2
Good evening, you guys, I would like a help from you, because I am starting in R, and I have a demand, where I have to signal the lines where there are similar phrases. For that, I’m using the stringdist library. However, I can only make the comparison by words in the same position, and I would like to know the similarity of the whole sentence, regardless of the position of the words. For example, in the result below, in the third line is the same sentence, only the words are in different positions.
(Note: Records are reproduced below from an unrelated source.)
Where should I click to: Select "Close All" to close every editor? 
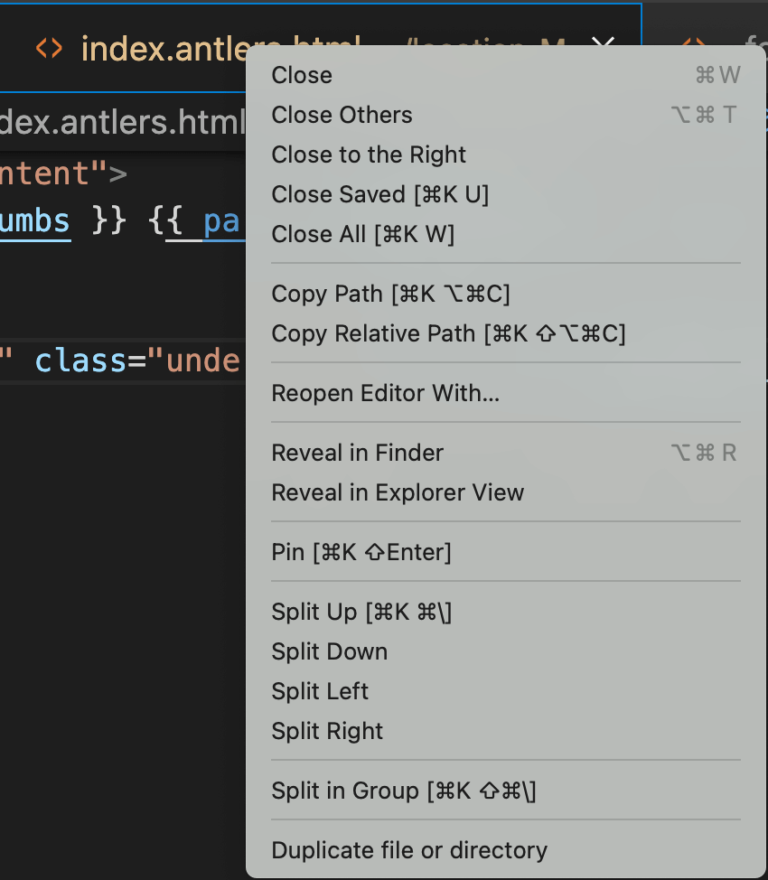[x=368, y=234]
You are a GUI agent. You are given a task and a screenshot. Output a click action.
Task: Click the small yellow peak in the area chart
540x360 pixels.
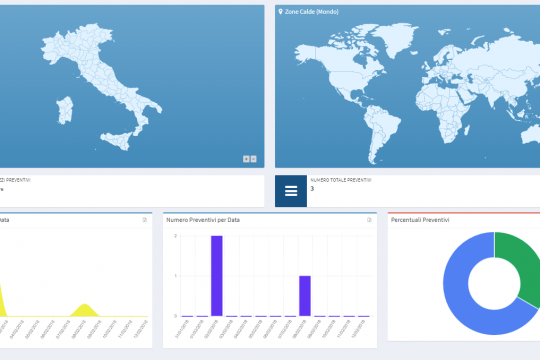(85, 310)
I should consider that phrase is similar.
vet1 vet2 vet3
heber dos Santos araujo 0.0000000 0.0000000 0.3591486
heber dos Santos araujo 0.0000000 0.0000000 0.3591486
araujo Santos dos heber 0.3591486 0.3591486 0.0000000
heber dos s araujo 0.1372786 0.1372786 0.3955314
The code I’m using is:
library(stringdist)
library(dplyr)
dis<-read.csv2("C:/Users/heber.araujo/Desktop/Estudo Questões Duplicadas/exemploTeste.csv")
library(tm)
stp<-stopwords("portuguese") #'Lista de palavras comuns que ele retira'
dis$Nome<-as.character(dis$Nome) # Coluna para pesquisa
dis$Nome<-removeWords(dis$Nome,stp)
'#for(i in 1:nrow(dis)){
'# dis_2<-strsplit(dis$text[i]," ") # esse comando quebra a frase por palavra
'# dis_3<-unlist(dis_2)
'#dis_3<-dis$GQUE_DS_ENUNCIADO
dis_3<-dis$Nome
res<-stringdistmatrix(dis_3,dis_3,method = "jw")
rownames(res)<-dis_3